As can be seen from the code, the trick is in producing mutually orthogonal unit vectors via Orthogonalize[] (for older versions, use QRDecomposition[] instead and take the $\mathbf Q$ factor) that can be nicely scaled/combined afterwards.

Here's how to verify that a square is indeed produced as claimed:

FullSimplify[Map[Norm, Differences[Append[#, First[#]]]]&[{r0 + c (o1 + o2)/2, 
             r0 - c (o1 - o2)/2, r0 - c (o1 + o2)/2, r0 + c (o1 - o2)/2}], c > 0]
{c, c, c, c}

Answer 6

Using

v1 = {1, -1/2, -19/10}; v2 = {0, 1, -1}; (* spanning vectors *)
r0 = {-1/2, 1/2, 3/4}; (* origin *)

as a concrete example, I present here, for giggles, variations of Mark's and David Skulsky's answers, based on formula 18 here.

Mark:

Show[ContourPlot3D[
  Det[PadRight[{{x, y, z}, r0, v1, v2}, {4, 4}, 1]] == 0, {x, -3, 
   3}, {y, -3, 3}, {z, -3, 3}, BoxRatios -> Automatic, 
  ContourStyle -> Opacity[0.5], Mesh -> False], 
 Graphics3D[{{Red, Arrow[{r0, v1}], Arrow[{r0, v2}]}, {Blue, 
    Arrow[{r0, r0 + Cross[v1 - r0, v2 - r0]}]}}]]

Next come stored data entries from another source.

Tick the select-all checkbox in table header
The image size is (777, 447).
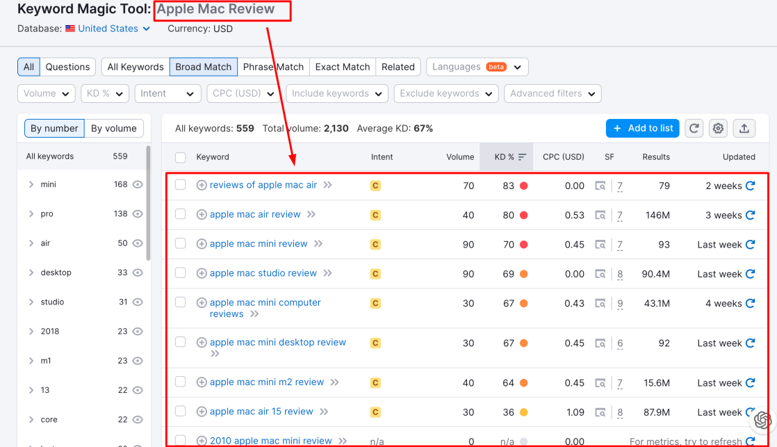181,157
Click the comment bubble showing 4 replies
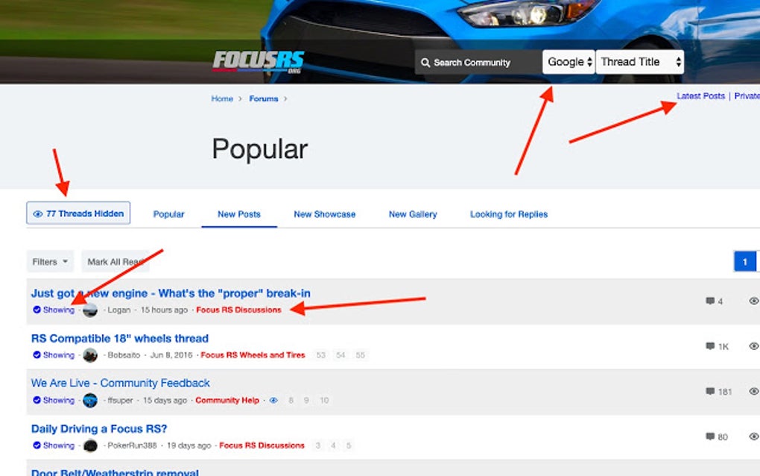Screen dimensions: 760x476 pyautogui.click(x=710, y=301)
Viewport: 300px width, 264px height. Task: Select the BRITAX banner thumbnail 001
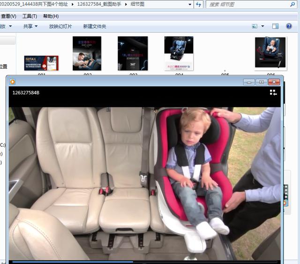tap(41, 63)
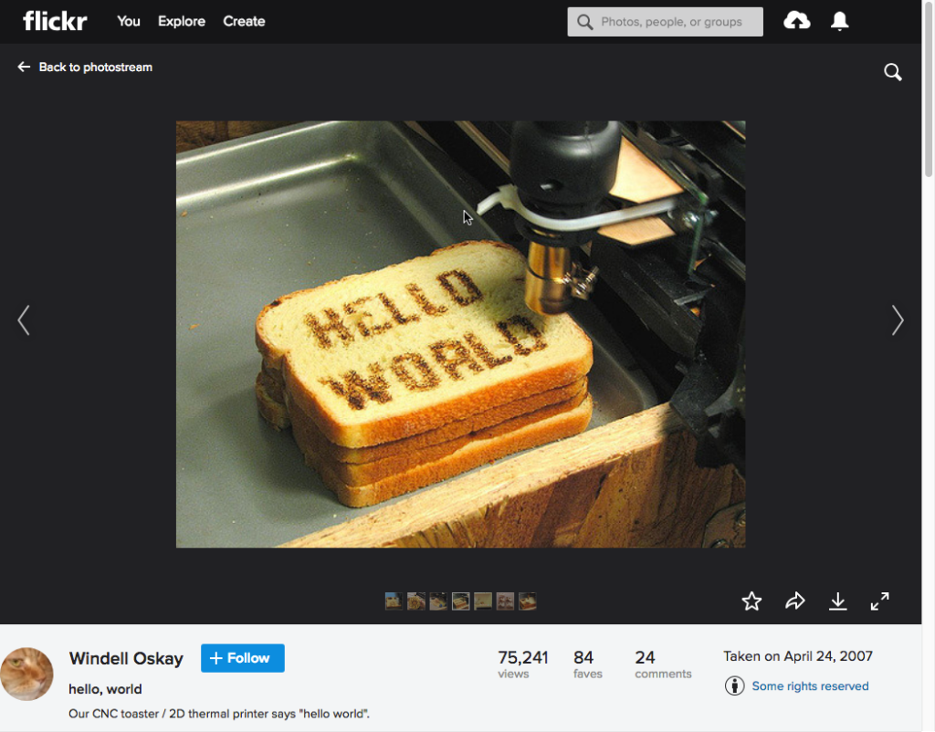Download this photo
935x732 pixels.
pyautogui.click(x=837, y=601)
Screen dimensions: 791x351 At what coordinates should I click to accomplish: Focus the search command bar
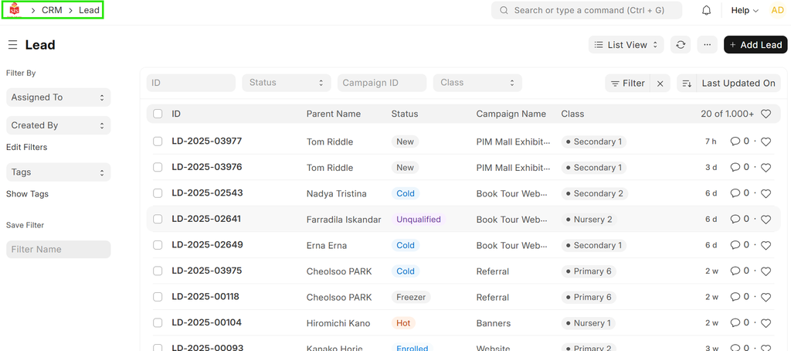(x=586, y=10)
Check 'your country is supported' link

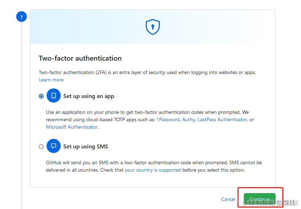pos(153,170)
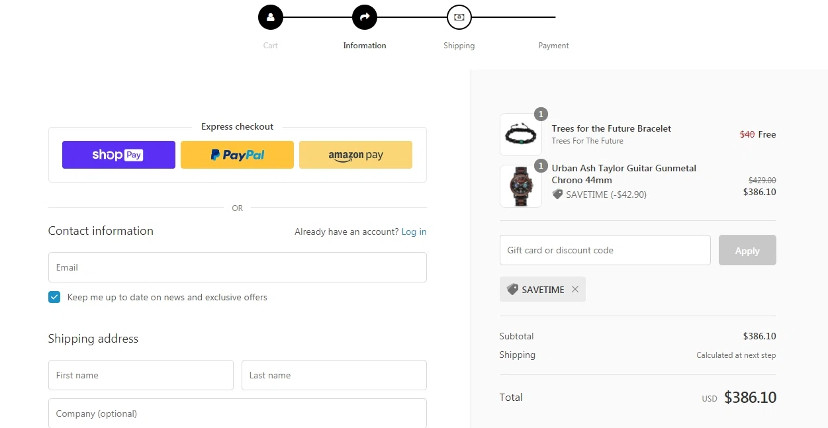
Task: Uncheck the news and exclusive offers checkbox
Action: tap(54, 297)
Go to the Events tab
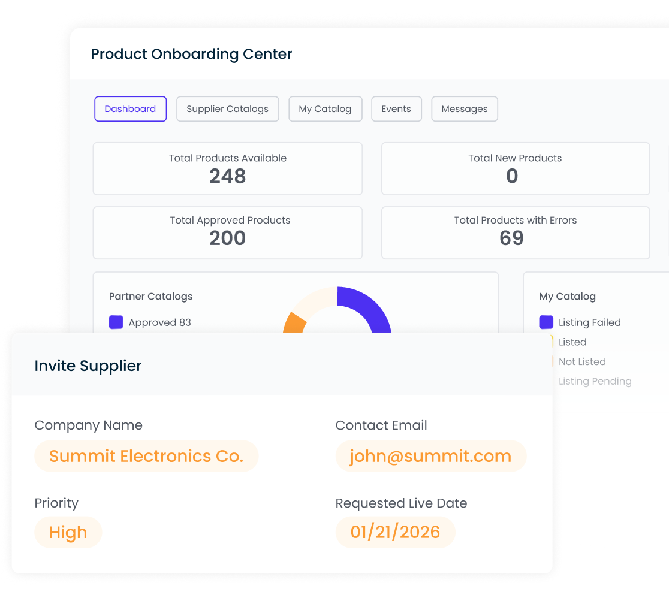Viewport: 669px width, 607px height. (396, 109)
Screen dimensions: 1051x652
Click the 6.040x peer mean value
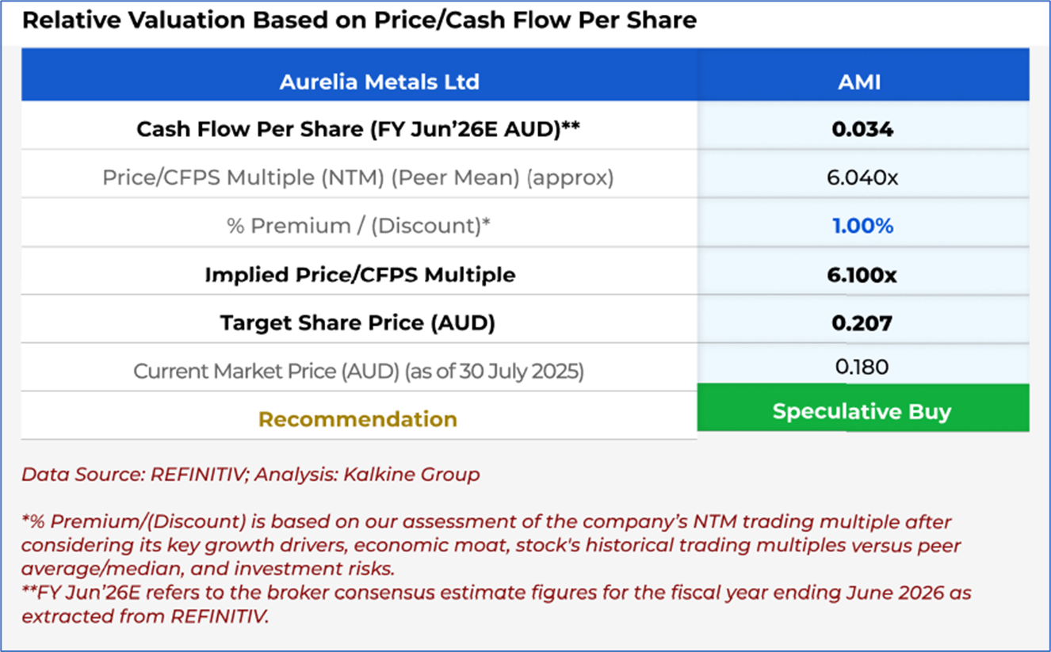point(862,177)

David (plus Heike's suggestion):

Show[Plot3D[
  Evaluate[z /. 
    First[Solve[
      Det[PadRight[{{x, y, z}, r0, v1, v2}, {4, 4}, 1]] == 0, 
      z]]], {x, -2, 2}, {y, -2, 2}, BoxRatios -> Automatic, 
  MaxRecursion -> 1, Mesh -> 0, PlotPoints -> 2], 
 Graphics3D[{{Red, Arrow[{r0, v1}], Arrow[{r0, v2}]}, {Blue, 
    Arrow[{r0, r0 + Cross[v1 - r0, v2 - r0]}]}}]]

Answer 7

Interactive - drag orange dots around.

Manipulate[ Graphics3D[{{Blue, Opacity[.5], Polygon[{{-1, -1, 0}, {1, -1, 0}, 
{1, 1, 0}, {-1, 1, 0}}]}, {Red, Thick, Arrow[{{0, 0, 0}, Flatten@{p, 0}}]}, 
{Black, Thick, Arrow[{{0, 0, 0}, Flatten@{q, 0}}]}}, SphericalRegion -> True, 
Boxed -> False, ViewAngle -> .37],{{p, {1, 0}}, {-1, -1},{1, 1}},{{q, {0, 1}}, 
{-1, -1}, {1, 1}}, ControlPlacement -> Left]